Working with large Git repositories
I have recently joined a startup with a staggering number of repositories for the size of the team. The repos are all quite small, though. Behind me are the days working with the Rails monolith that made git operations feel slow. I like things to be snappy, so I’m just writing my notes so I don’t forget them for next time I need them. These notes are mostly for myself, but if you find them useful —or incorrect— feel free to let me know.
Disclaimer: I have never worked anywhere that used git-lfs so I have no clue how to operate that.
Disclaimer 2: Git now ships with scalar which seems really useful for automatically dealing with many of these. That link is probably worth checking out more than the rest of this.
Day to day operations
The one setting that is probably a general recommendation (meaning, even if you don’t work with large repositories, it is probably a good idea to enable) is core.untrackedCache. You can read more about it here
.
The biggest gain is probably enabling maintenance on your large repositories. This automates various repository optimization tasks. To enable maintenance tasks, simply run this command from inside the repo:
git maintenance start
Since I track my gitconfig, I point it to a separate file that I then include from the main config:
git maintenance start --config-file ~/.gitconfig.local
From the docs , Git maintenance automates the following:
- commit-graph: Updates and verifies commit-graph files incrementally.
- prefetch: Updates the object directory with the latest objects from all registered remotes.
- gc: Cleans up unnecessary files and optimizes the local repository.
- loose-objects: Cleans up loose objects and places them into pack-files.
- incremental-repack: Repacks the object directory using the multi-pack-index feature.
- pack-refs: Consolidates loose reference files into a single file.

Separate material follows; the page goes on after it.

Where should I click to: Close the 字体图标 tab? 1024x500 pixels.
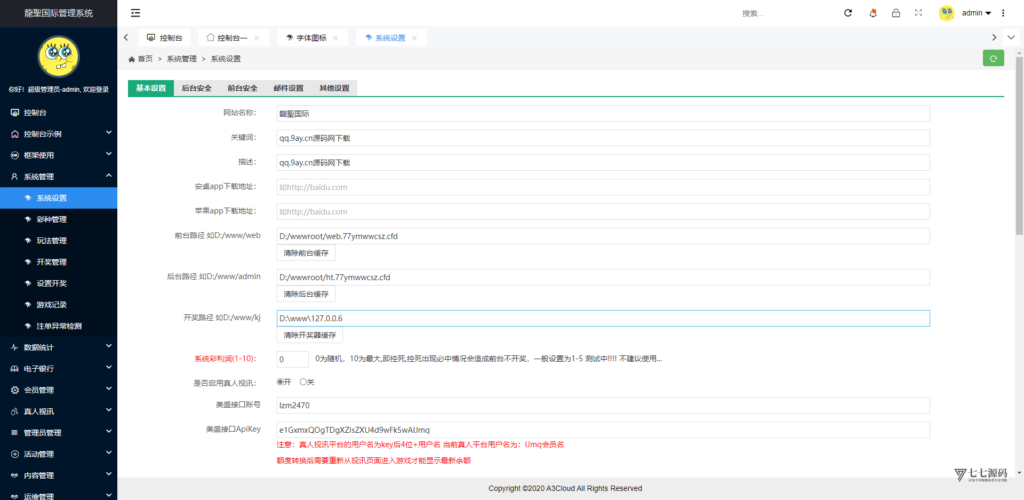335,37
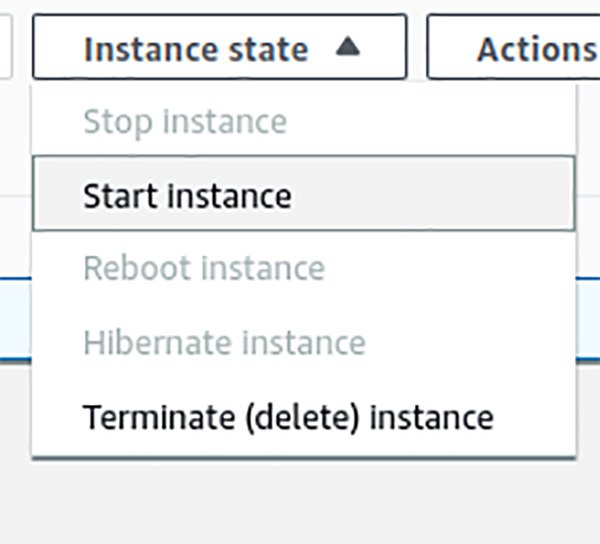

On top of that, when working with large repos it is also recommended to set maintenance.strategy to geometric.
I think this works well for most cases, but if you want some extra speed, you can try out:
- enabling
feature.manyFiles(uses a smaller index file, making commands likegit addfaster) - enabling
core.fsmonitor(spawns a daemon to monitor files that makes operations likegit statusmuch faster)
Sporadically working with large repositories
While the strategies above are aimed at repos you work with often, sometimes you just need to clone a very large repo to your machine for a one line change or something. It hurts to see it clone for ten minutes, doesn’t it?

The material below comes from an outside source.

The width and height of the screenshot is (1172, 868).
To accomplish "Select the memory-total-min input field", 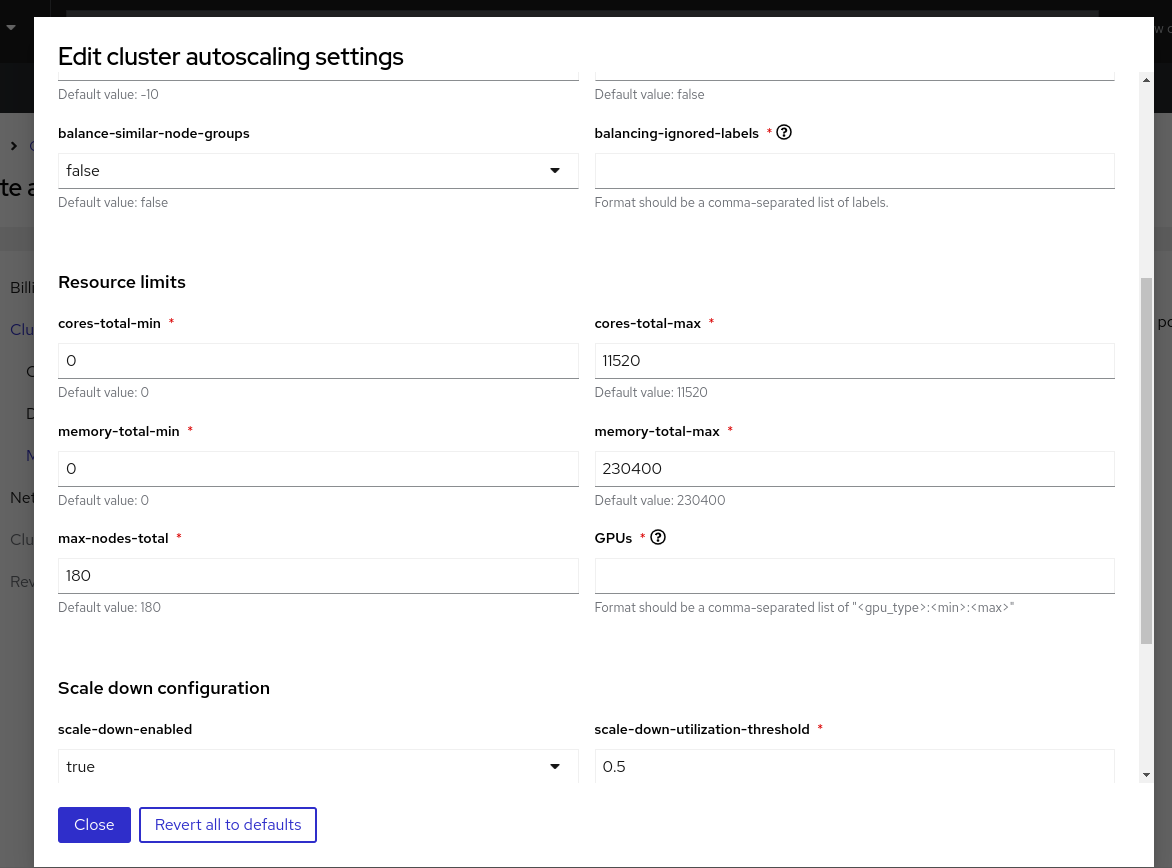I will pos(318,469).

I think a lot of people know about git clone --depth 1 to only clone the last commit, but sometimes avoiding the history is not enough, and the repo itself is still quite heavy. For the record, git clone also takes a --shallow-since flag that lets you control how far back to go. It might be interesting to reduce the size of some repos by some amount.

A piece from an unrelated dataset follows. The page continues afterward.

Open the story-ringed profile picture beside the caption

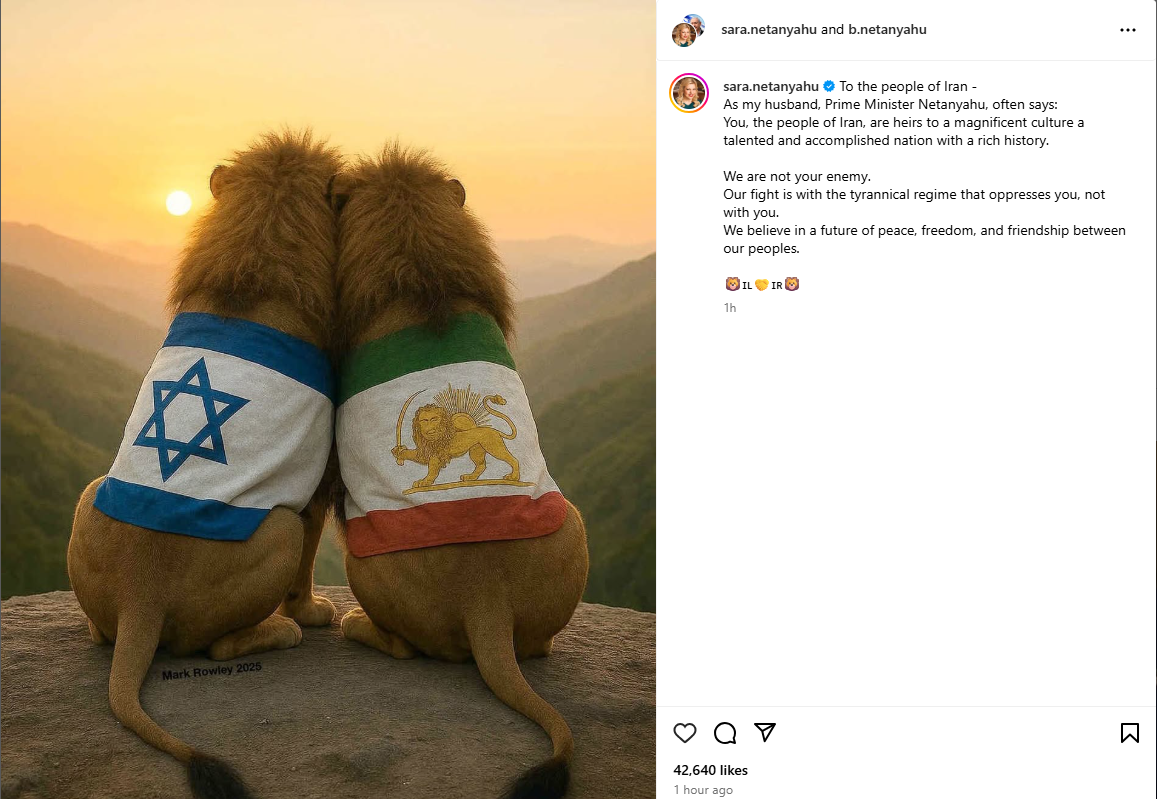689,93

In any case, as I was saying, you might want something more drastic. I have no clue how to actually use them (I tried once and failed miserably) but Git has sparse-checkout and a sparse-index options that might be interesting here.
Manual cleaning
Most of this should be unnecessary if you are using git maintenance, but:
# Check repository integrity during pruning
git fsck --unreachable
# Remove unreachable objects immediately
git prune
# Garbage collector
git gc --aggressive --prune=now
I also have this alias that I use often to remove stale branches from my local that have been merged upstream:
prune-branches = "!git fetch -p && for branch in $(git for-each-ref --format '%(refname) %(upstream:track)' refs/heads | awk '$2 == \"[gone]\" {sub(\"refs/heads/\", \"\", $1); print $1}'); do git branch -D \"$branch\"; done"